* [Task brief] From the line that contains "The height and width of the screenshot is (394, 620)." to the final line of the records below, print each line exactly and leave every picture out.

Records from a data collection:
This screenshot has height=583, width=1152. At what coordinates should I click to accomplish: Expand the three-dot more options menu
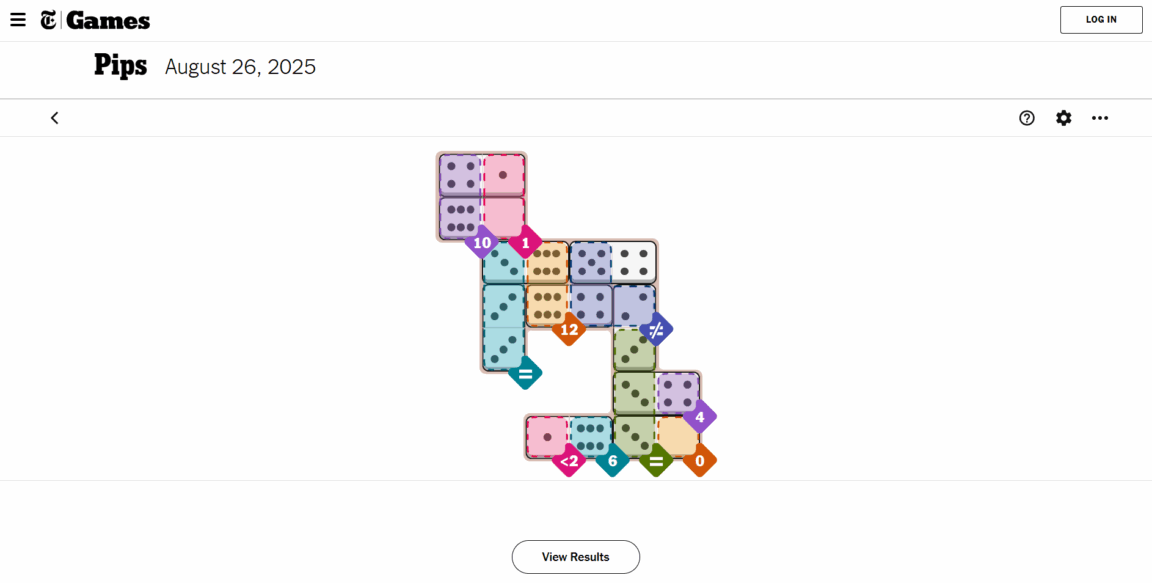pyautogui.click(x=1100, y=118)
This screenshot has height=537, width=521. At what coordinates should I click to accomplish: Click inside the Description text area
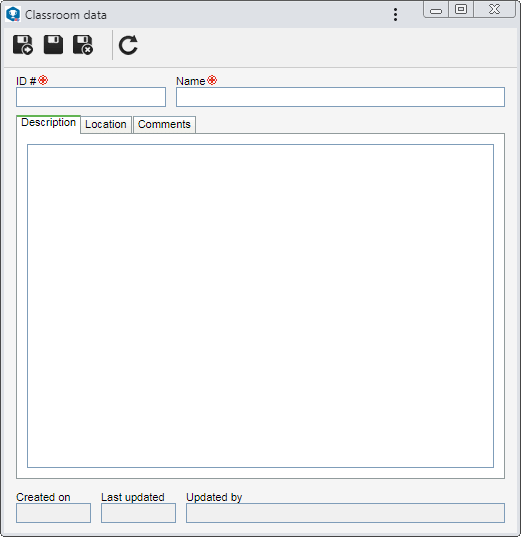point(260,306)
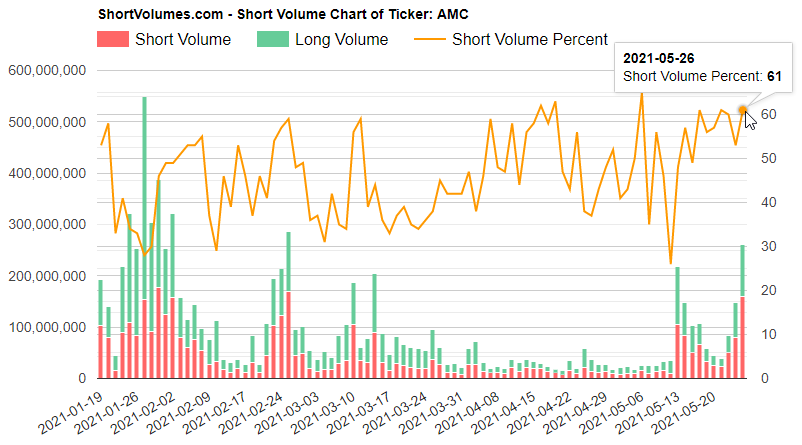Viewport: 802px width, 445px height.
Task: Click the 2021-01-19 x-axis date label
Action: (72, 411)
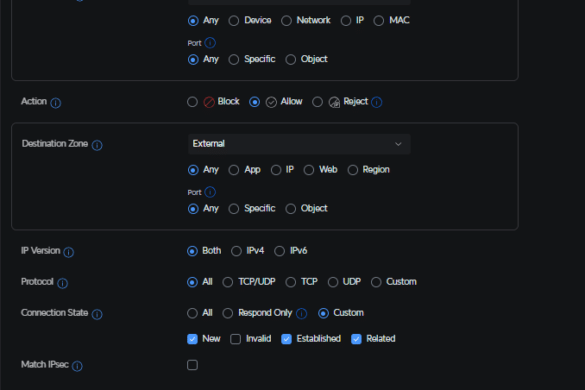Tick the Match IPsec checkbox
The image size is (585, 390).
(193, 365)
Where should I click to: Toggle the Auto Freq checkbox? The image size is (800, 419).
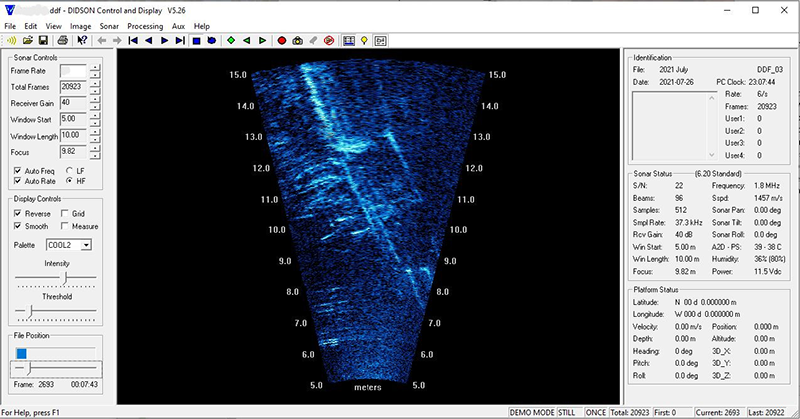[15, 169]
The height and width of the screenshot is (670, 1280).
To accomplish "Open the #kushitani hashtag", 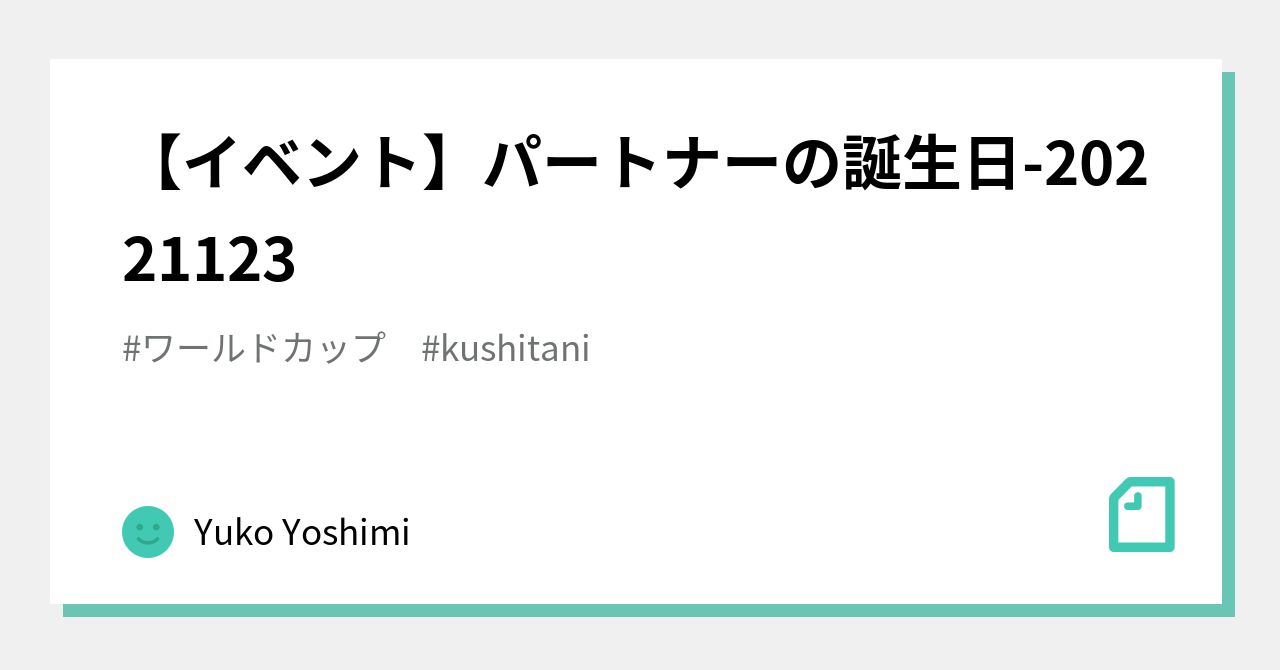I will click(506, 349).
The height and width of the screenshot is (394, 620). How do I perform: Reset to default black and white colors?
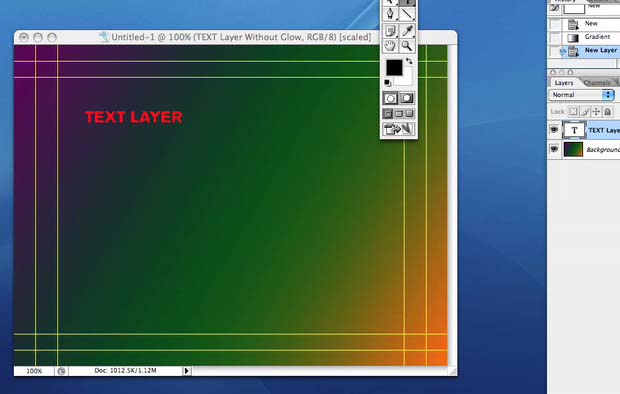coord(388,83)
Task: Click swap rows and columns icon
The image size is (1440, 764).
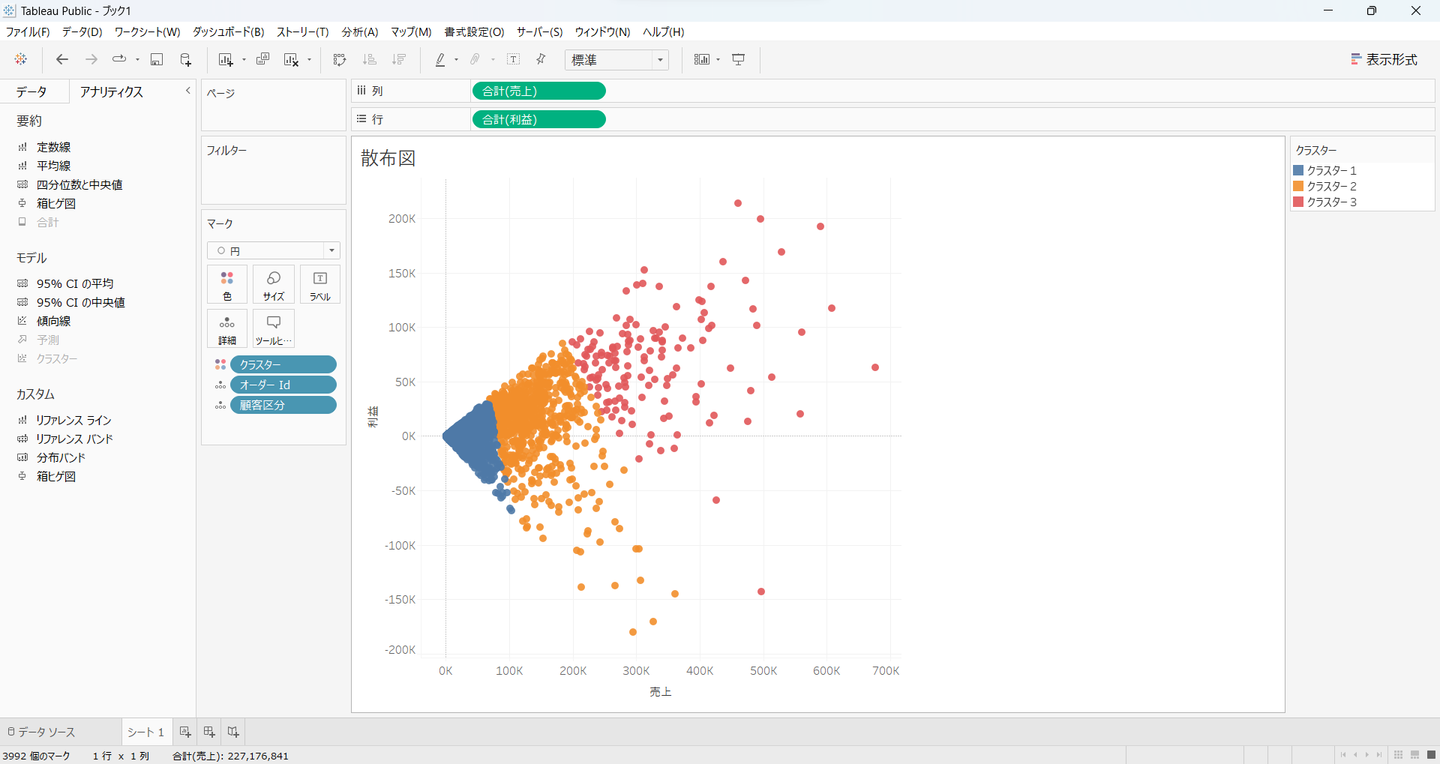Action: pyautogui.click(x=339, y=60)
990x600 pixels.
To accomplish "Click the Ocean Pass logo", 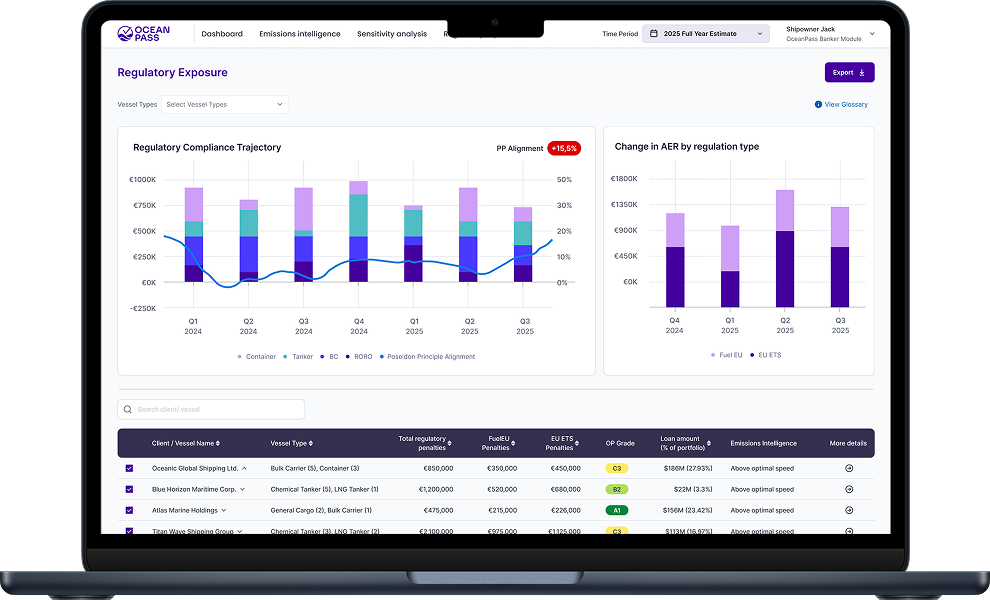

* [Solution to this problem]
The height and width of the screenshot is (394, 620). How do I perform: Reset to default black and white colors?
coord(388,83)
Task: Click swap rows and columns icon
The image size is (1440, 764).
Action: pyautogui.click(x=339, y=60)
990x600 pixels.
To accomplish "Click the Ocean Pass logo", 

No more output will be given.